End-to-End Encryption

Whisper’s architecture is fundamentally built around end-to-end encryption (E2EE), establishing a default security framework that guarantees exclusive access to message content for the intended sender and recipient only. No intermediary, such as Whisper nodes, infrastructure providers, or third-party services, possesses the capability to decrypt or access message data at any point in its lifecycle.

Default Implementation of Cryptographic Security

• Mandatory Encryption - All communication on Whisper is secured through default encryption protocols. The option to disable encryption or revert to insecure modes is not available. This mitigates the potential for unintentional exposure or misconfiguration by users or developers.

• Asymmetric Key Infrastructure - Whisper utilizes the XMTP protocol, employing asymmetric cryptography grounded in elliptic curve cryptography standards such as secp256k1 for secure key exchange. Every user has a distinct keypair, where private keys are securely stored within their wallet and public keys are disseminated through XMTP’s decentralized identity framework.

Secure Key Exchange

• Off-Chain Key Distribution - Keys are exchanged through a decentralized identity registry within XMTP, which facilitates message encryption while maintaining the confidentiality of private keys and eliminating the need for centralized key management services. The message payloads are encrypted with the recipient's public key, rendering them inaccessible to unauthorized parties, even in the event of interception.

• Forward Secrecy - Whisper sessions are structured to facilitate ephemeral key exchange, ensuring that even if a private key is compromised at a later date, messages sent prior to the compromise maintain their security. This is essential for ensuring long-term message confidentiality and providing resistance to retrospective decryption.

Elimination of Intermediaries

• Node-Level Zero Knowledge - Whisper nodes responsible for message transport do not have access to the plaintext content. All messages undergo client-side encryption and maintain their encrypted status during transit and while at rest. Nodes operate exclusively as relays for sealed payloads, in accordance with the Zero Trust model that underpins Whisper.

• Absence of Server-Side Processing - No server-side message handling, inspection, or storage of decrypted data is implemented. This removes prevalent pathways for surveillance, data leaks, and centralized vulnerabilities that affect traditional messaging systems.
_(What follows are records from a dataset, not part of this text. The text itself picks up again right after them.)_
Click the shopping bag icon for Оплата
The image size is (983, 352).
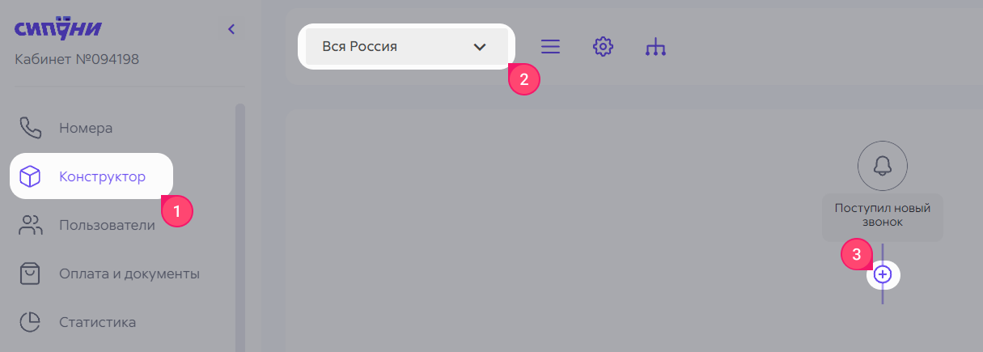click(31, 274)
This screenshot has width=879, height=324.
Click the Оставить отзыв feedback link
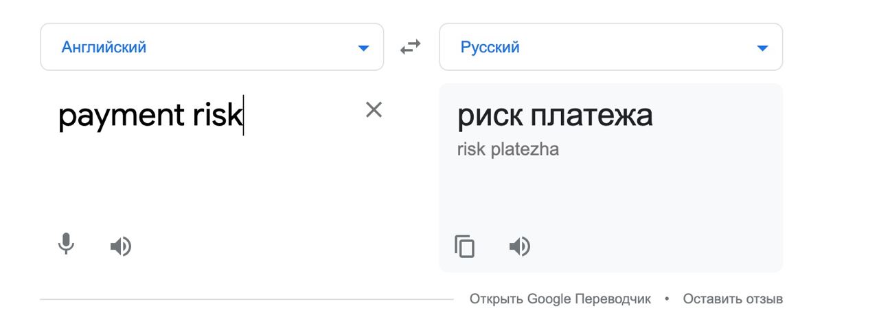tap(733, 299)
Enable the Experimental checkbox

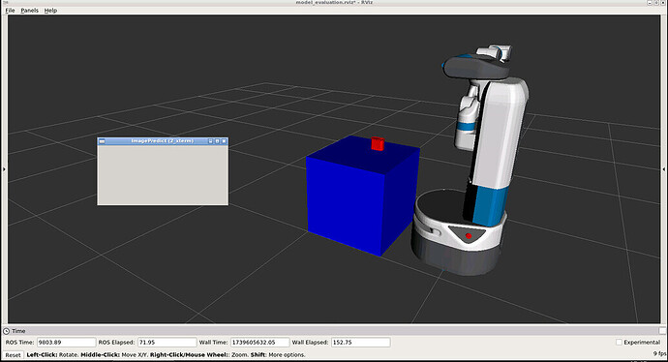[x=619, y=342]
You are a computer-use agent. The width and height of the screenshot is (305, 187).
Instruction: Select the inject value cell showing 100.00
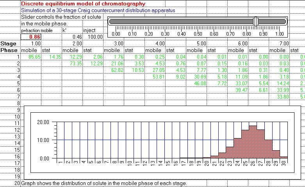point(93,37)
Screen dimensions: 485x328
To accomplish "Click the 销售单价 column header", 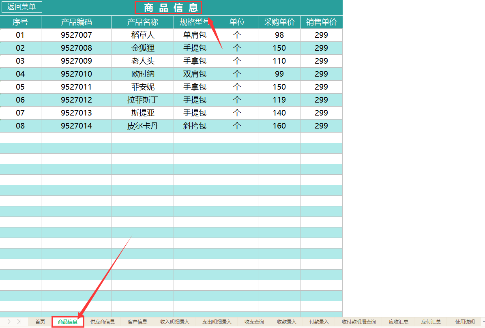I will click(x=321, y=22).
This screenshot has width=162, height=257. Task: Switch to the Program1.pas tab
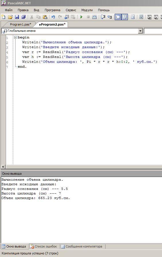(x=20, y=24)
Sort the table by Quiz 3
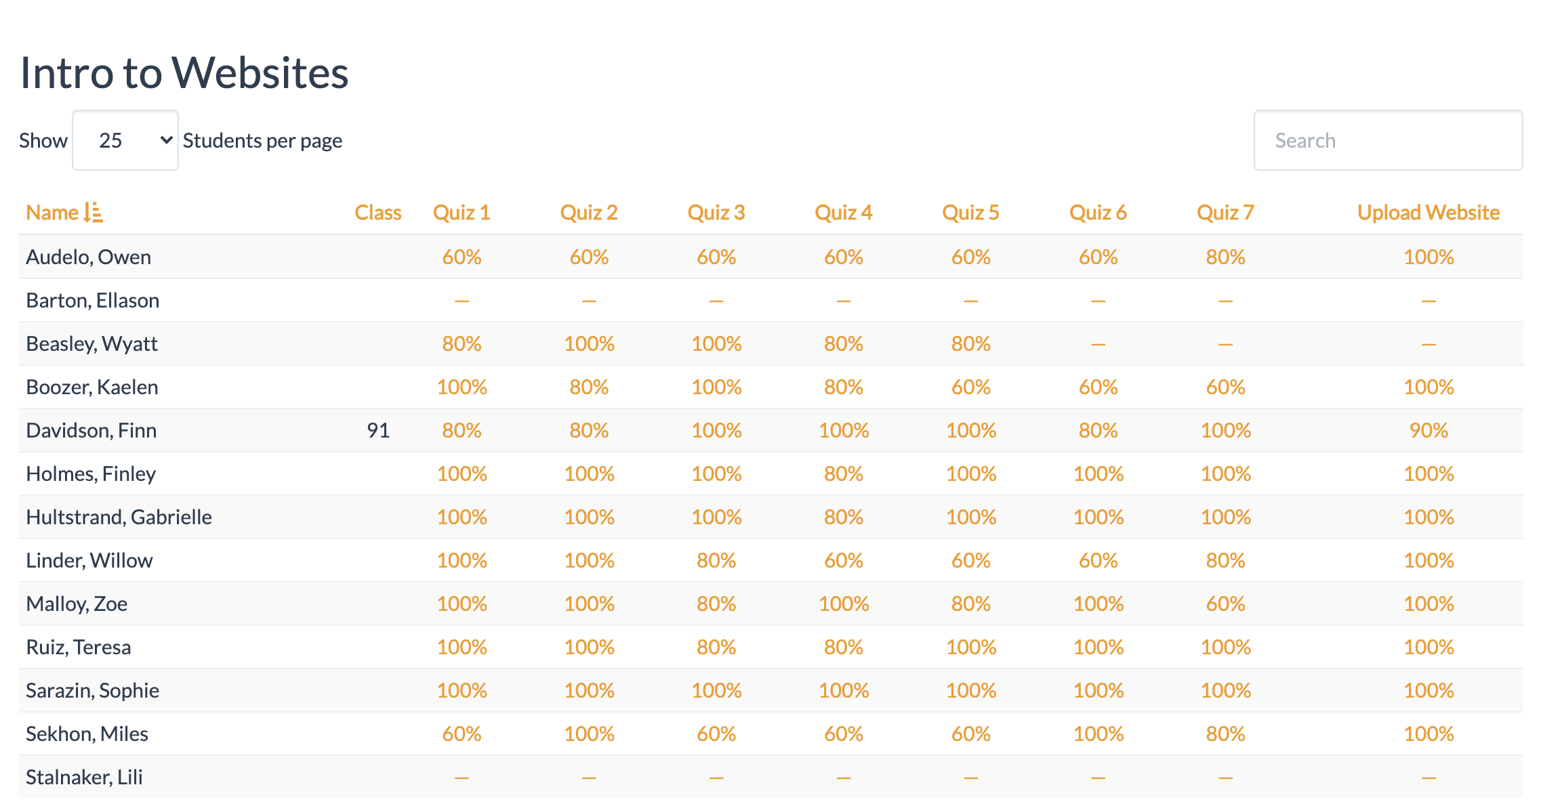This screenshot has height=806, width=1541. (716, 213)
Privacy Preservation During Storage and Transmission

• Encrypted Storage Messages - that are stored locally, such as in a decentralized application (dApp), browser extension, or mobile application, utilize end-to-end encryption for enhanced security. Future iterations of Whisper will incorporate decentralized storage solutions such as IPFS or Arweave, ensuring that encryption is preserved and access to messages is limited exclusively to the parties involved.

• Tamper Resistance - Every message contains cryptographic signatures that confirm the integrity and authorship of the content. Any tampering or alteration that occurs during transmission results in the message being rendered invalid and unreadable to the recipient.

Designed for Durability and Mobility

• Private Forever Upon encryption and transmission, the security of a message is assured throughout its entire lifecycle. Regardless of whether the data is awaiting delivery, retained by the user, or stored in a decentralized manner, the encryption guarantees that no unauthorized entity can decrypt its contents at any point in time, either now or in the future.

• Cross-Device and dApp Compatibility Encryption is linked to the wallet key, enabling users to securely access their private messages from any Whisper-compatible application, browser, or device, without the need for re-authentication using traditional credentials.